Directive →
Format the data below as a JSON list of strings, one string per line, omitting blank lines and leaving the pictures out.

─── Data for this task ───

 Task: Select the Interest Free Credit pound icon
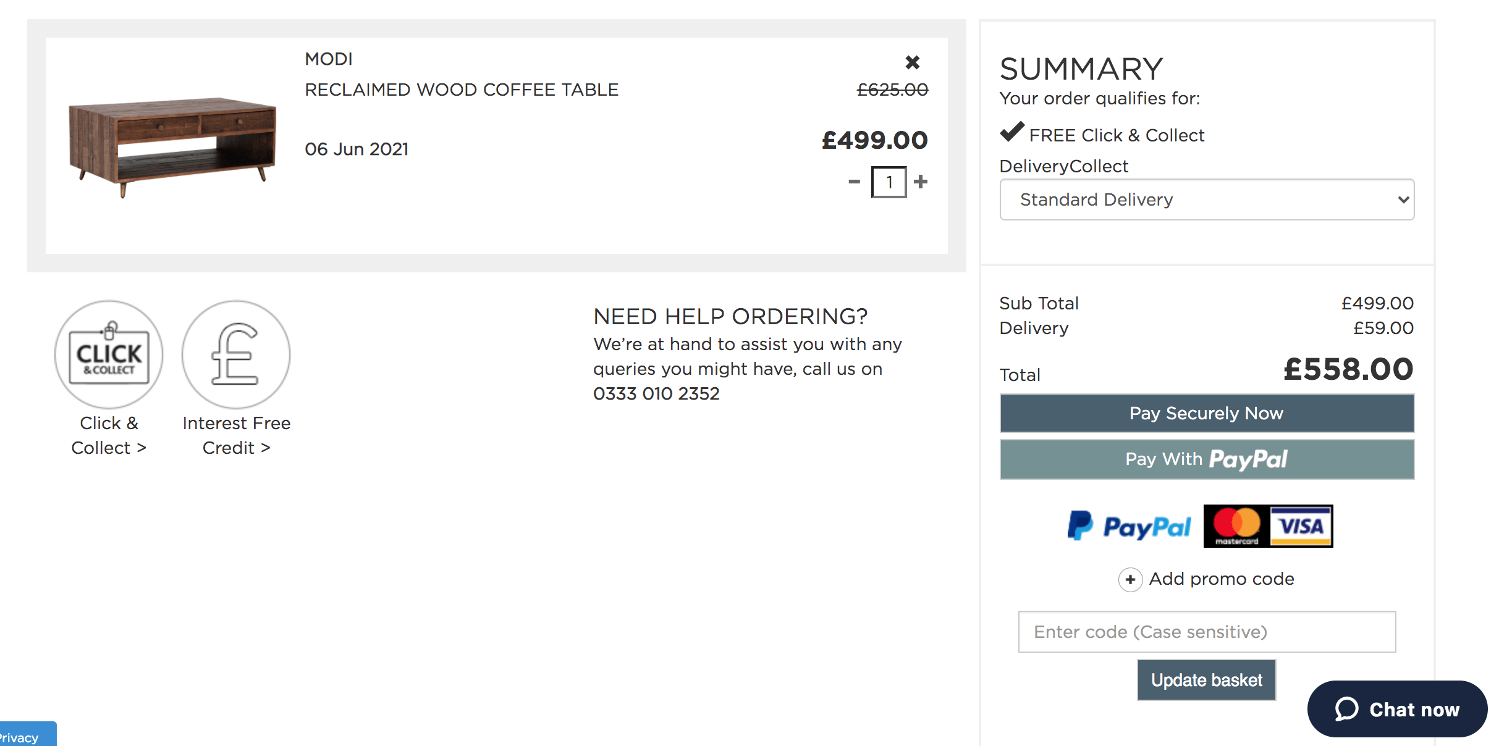236,354
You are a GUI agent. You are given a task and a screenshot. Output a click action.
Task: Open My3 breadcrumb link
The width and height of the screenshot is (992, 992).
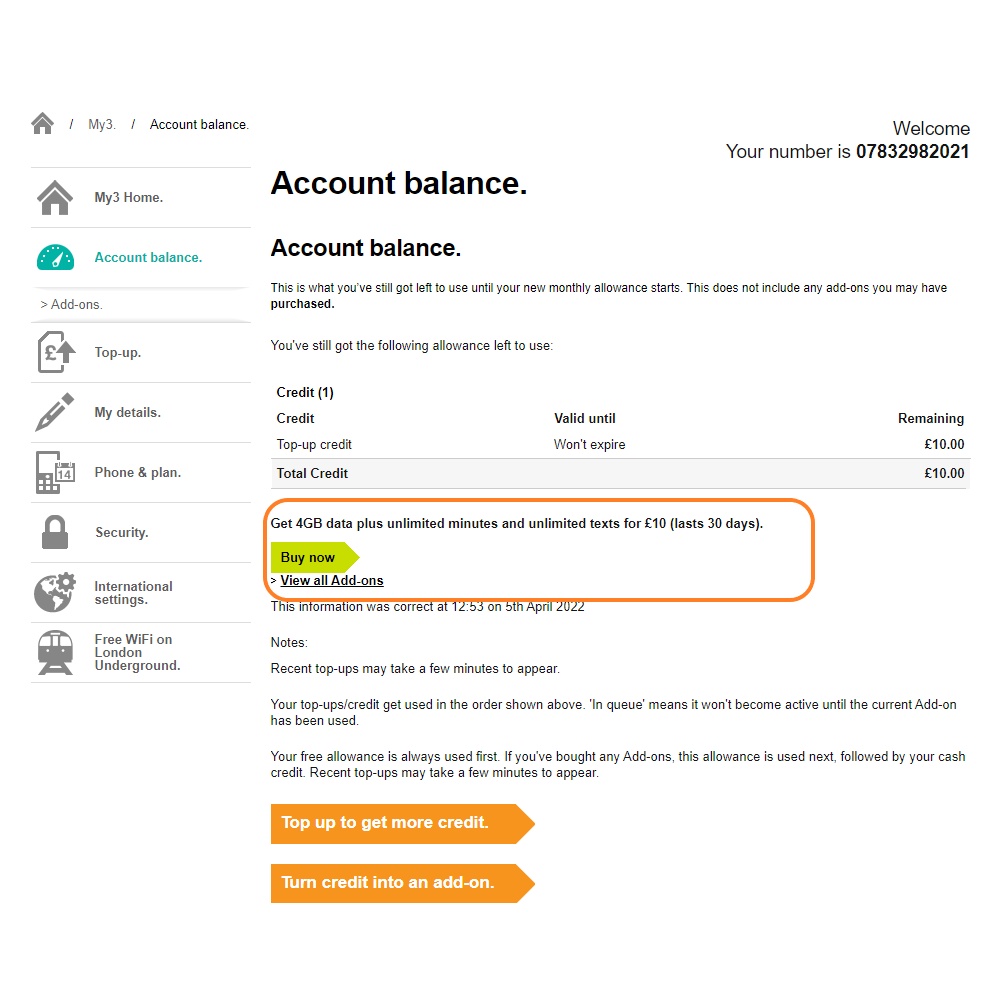point(102,125)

───

Response for this exercise →
[
  " Task: Select the Interest Free Credit pound icon",
  "236,354",
  "You are a GUI agent. You are given a task and a screenshot. Output a click action.",
  "Task: Open My3 breadcrumb link",
  "The width and height of the screenshot is (992, 992).",
  "point(102,125)"
]